Attorney-General Yehuda Weinstein.
(photo credit: MARC ISRAEL SELLEM/THE JERUSALEM POST)
Attorney-General Yehuda Weinstein on Wednesday endorsed the legality of Israeli television stations broadcasting Prime Minister Binyamin Netanyahu's upcoming controversial speech on Iran before Congress.
Critics had objected to the broadcast, calling the speech political grandstanding since it falls only weeks before the March 17 Israeli elections.
But Weinstein rejected the criticism, calling broadcasting the speech valid news reporting.
The petition to block the speech had been filed by Meretz party leader Zahava Gal-On, with Weinstein's response being directed to the the High Court of Justice.
Gal-On said she is not surprised that Weinstein rejected her stance, because he is "dragging his legs when it comes to investigations of the Netanyahu family."

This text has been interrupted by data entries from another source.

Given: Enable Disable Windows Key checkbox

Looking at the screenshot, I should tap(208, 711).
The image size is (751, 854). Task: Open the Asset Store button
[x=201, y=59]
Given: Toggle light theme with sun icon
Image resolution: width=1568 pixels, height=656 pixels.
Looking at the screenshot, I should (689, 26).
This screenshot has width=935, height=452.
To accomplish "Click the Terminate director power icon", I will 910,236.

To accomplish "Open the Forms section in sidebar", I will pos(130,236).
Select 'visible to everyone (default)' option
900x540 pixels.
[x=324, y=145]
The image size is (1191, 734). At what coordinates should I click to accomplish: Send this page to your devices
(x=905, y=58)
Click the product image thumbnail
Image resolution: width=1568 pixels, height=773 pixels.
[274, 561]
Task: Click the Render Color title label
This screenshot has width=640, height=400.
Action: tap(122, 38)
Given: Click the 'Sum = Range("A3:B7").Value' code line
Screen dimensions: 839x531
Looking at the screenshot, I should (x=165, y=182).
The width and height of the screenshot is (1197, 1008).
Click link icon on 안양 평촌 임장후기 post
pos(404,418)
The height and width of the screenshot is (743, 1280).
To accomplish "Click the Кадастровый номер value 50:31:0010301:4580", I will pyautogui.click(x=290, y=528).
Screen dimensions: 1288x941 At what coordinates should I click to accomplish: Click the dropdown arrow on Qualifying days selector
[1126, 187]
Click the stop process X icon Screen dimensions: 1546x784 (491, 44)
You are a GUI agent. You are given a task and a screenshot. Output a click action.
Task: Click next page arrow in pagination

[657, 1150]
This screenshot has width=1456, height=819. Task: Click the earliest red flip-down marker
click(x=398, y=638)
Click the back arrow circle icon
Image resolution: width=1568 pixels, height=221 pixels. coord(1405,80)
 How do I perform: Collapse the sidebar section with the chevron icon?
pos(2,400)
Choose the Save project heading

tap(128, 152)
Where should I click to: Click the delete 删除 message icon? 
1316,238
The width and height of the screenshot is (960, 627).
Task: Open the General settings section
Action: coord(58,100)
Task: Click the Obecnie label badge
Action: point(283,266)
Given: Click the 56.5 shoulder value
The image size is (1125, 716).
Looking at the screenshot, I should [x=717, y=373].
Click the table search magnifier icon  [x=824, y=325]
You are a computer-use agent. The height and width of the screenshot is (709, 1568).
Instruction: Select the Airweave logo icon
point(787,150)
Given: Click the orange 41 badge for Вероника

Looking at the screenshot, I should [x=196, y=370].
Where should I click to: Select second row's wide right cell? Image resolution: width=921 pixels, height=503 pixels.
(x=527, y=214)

The Meretz leader expressed hope that Central Election Committee chairman Salim Joubran will not accept Weinstein's opinion and will declare that broadcasting the speech two weeks before the election is illegal campaigning.
"If there will be newsworthy elements to the speech, a report will be enough and there is no need to air the entire speech," she added. "The Attorney General needs to take a broader view of what the interests of the State of Israel are during this election."
The attorney-general noted that the prime minister has spoken to the US Congress multiple times before as part of his office.
Weinstein excepted Netanyahu's argument that the speech is primarily important to advance Israel's position on the ongoing P5+1 negotiations with Iran over its nuclear weapons program.
He said that even if there is a political dimension to the speech, as long as the dominant purpose of the speech is advancing Israeli interests, broadcasting it cannot be blocked.
The attorney-general noted that the prime minister was invited by the US Congress, though curiously, he did not mention any of the hot criticism by US officials, both Democrat and even some on the Republican side, of the timing of the speech.